Kurz vor dem Start der Ende-Gelände-Aktionen in der Lausitz hat der Landkreis Görlitz am Donnerstagabend ein Versammlungsverbot an den Tagebauen und am Kraftwerk Boxberg erlassen. Der Kreis Bautzen zog nach, ebenso wie Leipzig. Verwaltungsgerichte mussten am Freitag in Eilverfahren klären, ob das rechtens ist.

Das Verwaltungsgericht Dresden teilte am Freitagabend seine Entscheidung mit. „Die Verlegung der für dieses Wochenende angemeldeten mehrtägigen Demonstration der Aktion Ende Gelände von Boxberg nach Weißwasser ist rechtlich nicht zu beanstanden“, heißt es in einer Pressemitteilung. Die Verlegung der angemeldeten Demo vom Kraftwerk nach Weißwasser war eine Folge der zuvor erlassenen Allgemeinverfügung des Kreises Görlitz.

Damit wies das Gericht den Einspruch des Rechtsanwalts Michael Plöse zurück, der im Auftrag von Ende Gelände tätig geworden war.

Verwaltungsgericht: Rechte Dritter wiegen mehr

Die Kammer führt in ihrer Entscheidung zur Begründung aus, „dass die angegriffene Ortsverlegung der Demonstration nach der hier schon aus zeitlichen Gründen allein möglichen überschlägigen Prüfung nicht zu beanstanden ist“. Das Gericht hatte zwischen der Versammlungsfreiheit und den Rechten Dritter abzuwägen. Heißt: Eigentlich darf der Anmelder einer Demo auch entscheiden, wo diese stattfinden soll. „Die Versammlungsfreiheit ist ein elementares Grundrecht in der Demokratie. Teil dessen ist es, den Ort des Protests frei wählen zu können. Großräumige Demonstrationsverbotszonen helfen niemandem“, hatte Rechtsanwalt Plöse im Vorfeld betont.
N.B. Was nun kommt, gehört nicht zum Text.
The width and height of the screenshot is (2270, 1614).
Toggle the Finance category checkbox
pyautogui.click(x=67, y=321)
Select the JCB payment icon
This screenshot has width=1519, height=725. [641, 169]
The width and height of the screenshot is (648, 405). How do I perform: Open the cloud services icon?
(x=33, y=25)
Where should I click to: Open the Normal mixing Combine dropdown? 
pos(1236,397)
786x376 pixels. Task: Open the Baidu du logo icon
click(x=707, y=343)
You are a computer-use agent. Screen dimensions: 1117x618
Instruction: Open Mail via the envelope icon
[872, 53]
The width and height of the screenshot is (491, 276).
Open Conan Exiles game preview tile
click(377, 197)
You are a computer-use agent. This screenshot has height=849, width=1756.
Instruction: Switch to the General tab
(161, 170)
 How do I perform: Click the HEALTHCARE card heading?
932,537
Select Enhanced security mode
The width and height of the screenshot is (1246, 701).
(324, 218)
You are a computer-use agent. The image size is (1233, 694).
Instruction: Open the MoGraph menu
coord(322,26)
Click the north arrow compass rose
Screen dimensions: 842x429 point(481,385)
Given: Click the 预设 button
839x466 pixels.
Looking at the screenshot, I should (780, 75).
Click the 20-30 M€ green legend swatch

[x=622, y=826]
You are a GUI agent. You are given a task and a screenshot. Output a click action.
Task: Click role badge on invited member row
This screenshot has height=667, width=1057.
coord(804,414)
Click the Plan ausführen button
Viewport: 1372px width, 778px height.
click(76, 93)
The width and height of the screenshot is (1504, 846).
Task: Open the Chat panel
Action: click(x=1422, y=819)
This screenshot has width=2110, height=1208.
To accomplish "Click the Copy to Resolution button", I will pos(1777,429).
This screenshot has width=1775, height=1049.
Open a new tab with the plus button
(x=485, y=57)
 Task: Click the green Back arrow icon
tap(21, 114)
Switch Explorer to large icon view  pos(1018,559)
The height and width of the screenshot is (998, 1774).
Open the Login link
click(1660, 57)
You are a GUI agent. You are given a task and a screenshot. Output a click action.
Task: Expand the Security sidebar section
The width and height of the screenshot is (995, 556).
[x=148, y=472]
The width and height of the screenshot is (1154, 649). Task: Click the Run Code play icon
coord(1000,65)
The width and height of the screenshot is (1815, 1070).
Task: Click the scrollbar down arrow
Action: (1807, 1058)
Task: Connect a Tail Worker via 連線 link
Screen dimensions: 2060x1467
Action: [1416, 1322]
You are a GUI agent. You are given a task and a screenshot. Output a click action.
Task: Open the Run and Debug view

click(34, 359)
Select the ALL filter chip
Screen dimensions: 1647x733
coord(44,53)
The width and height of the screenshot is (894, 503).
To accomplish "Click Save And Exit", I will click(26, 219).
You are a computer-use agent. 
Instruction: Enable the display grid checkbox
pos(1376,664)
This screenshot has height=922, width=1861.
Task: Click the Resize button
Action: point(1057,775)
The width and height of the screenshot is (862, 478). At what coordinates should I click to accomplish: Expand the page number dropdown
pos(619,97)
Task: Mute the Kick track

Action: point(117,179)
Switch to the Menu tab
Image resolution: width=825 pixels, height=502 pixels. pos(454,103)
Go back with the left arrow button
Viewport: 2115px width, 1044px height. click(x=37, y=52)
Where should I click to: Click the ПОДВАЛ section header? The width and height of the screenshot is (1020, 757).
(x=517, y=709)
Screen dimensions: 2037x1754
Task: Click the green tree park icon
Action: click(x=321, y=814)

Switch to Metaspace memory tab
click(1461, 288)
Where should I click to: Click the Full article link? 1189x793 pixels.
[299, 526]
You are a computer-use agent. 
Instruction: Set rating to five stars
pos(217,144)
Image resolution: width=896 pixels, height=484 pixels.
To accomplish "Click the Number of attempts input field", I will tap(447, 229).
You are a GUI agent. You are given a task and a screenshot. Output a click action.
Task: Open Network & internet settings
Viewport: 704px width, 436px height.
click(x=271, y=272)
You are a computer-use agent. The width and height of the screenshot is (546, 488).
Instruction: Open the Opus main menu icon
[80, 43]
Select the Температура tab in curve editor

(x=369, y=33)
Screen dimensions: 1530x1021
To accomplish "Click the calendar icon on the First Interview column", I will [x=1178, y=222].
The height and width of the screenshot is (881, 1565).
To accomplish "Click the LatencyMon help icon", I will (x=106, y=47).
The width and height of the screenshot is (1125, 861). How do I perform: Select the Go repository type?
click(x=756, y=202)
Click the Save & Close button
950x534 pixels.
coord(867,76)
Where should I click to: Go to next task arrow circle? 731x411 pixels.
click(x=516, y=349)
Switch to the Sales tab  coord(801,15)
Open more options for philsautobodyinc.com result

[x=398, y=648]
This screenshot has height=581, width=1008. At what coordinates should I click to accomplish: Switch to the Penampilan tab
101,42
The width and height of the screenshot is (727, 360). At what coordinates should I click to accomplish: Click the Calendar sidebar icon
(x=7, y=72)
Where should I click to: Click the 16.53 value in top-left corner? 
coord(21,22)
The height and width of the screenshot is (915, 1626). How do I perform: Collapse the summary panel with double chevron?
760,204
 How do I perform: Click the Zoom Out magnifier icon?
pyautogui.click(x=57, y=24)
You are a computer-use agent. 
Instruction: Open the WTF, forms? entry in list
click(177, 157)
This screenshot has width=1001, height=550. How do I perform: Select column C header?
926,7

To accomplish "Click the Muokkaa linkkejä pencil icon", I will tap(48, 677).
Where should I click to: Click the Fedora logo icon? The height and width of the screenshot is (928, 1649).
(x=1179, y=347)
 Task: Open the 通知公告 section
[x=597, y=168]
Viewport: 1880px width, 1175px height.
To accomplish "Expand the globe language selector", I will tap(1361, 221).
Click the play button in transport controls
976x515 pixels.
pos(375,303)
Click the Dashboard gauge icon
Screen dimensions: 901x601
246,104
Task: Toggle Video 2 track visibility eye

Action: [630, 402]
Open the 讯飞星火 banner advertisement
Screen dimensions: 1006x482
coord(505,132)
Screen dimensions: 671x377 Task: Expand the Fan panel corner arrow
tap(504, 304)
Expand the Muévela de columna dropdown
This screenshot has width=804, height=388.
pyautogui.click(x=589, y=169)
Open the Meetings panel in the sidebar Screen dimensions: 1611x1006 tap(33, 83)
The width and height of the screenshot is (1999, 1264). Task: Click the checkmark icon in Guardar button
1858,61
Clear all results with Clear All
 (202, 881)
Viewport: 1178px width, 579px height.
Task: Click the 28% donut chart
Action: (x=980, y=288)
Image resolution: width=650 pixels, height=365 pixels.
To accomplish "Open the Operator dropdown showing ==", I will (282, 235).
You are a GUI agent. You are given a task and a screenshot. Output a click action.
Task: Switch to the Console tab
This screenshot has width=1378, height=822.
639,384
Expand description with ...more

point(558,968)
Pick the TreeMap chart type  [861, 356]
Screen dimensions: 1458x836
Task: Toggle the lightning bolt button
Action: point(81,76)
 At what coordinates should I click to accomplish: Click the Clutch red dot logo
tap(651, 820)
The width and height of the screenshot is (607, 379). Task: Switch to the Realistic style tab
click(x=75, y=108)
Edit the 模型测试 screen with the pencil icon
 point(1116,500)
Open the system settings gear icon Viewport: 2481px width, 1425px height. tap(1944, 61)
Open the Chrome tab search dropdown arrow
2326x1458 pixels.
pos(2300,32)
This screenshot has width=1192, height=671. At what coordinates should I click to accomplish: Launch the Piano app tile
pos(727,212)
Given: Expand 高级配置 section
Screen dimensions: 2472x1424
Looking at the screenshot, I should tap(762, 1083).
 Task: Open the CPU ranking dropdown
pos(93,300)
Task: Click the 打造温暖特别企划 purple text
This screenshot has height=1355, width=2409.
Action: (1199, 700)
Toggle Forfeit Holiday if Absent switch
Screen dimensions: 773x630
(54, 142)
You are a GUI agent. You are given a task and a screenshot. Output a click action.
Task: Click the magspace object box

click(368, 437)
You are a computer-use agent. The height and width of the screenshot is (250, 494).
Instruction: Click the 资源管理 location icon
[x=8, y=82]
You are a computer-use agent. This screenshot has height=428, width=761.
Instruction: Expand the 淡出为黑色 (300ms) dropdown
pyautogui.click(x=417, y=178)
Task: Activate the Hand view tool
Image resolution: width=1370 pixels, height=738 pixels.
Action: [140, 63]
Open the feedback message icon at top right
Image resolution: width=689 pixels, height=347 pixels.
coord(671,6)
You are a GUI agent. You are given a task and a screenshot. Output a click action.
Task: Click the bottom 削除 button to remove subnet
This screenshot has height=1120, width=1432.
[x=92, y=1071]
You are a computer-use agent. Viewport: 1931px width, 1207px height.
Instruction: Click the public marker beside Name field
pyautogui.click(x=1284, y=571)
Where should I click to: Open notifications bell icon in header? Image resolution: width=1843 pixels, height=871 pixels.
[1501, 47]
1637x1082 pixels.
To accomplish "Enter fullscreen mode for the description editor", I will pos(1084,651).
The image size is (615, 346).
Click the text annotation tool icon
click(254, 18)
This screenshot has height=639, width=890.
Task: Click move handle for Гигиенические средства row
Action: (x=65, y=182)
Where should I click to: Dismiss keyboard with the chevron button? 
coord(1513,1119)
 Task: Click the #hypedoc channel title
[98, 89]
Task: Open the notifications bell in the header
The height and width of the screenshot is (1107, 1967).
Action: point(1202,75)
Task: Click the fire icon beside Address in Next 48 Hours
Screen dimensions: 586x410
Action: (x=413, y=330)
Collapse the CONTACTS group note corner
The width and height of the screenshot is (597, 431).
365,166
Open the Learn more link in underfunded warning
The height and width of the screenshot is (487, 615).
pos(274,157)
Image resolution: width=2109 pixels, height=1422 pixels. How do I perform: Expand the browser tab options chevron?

Das sah das Gericht auch so, wog am Ende aber die Argumente der Kreisverwaltung höher „Insoweit hat die Behörde vor allem die Sicherstellung der Strom- und Fernwärmeversorgung umliegender Gemeinden sowie die Rechte der Belegschaft der betroffenen Unternehmen und Anwohner sowie schließlich auch die Gesundheit der Demonstrationsteilnehmer in nicht zu beanstandender Weise berücksichtigt“, heißt es in der Mitteilung des Gerichts.

Verwaltungsgericht: Demo auch in Weißwasser möglich

Der zugewiesene Alternativstandort Weißwasser befinde sich ebenfalls in räumlicher Nähe zum Tagebau Nochten. „Die Veranstalterin könne auch dort ihr Demonstrationsrecht umfassend und öffentlichkeitswirksam ausüben“, erklärt das Gericht.

Recht gab des Verwaltungsgericht Ende Gelände allerdings in einem anderen Punkt. Das „Verbot der Aufstellung von Zelten, Tischen und Bänken am Veranstaltungsort“ sei unzulässig. „Die Kammer betrachtete diese Gegenstände als erforderlich zur Durchführung der angemeldeten mehrtägigen Demonstration“, so Pressesprecher Robert Bendner.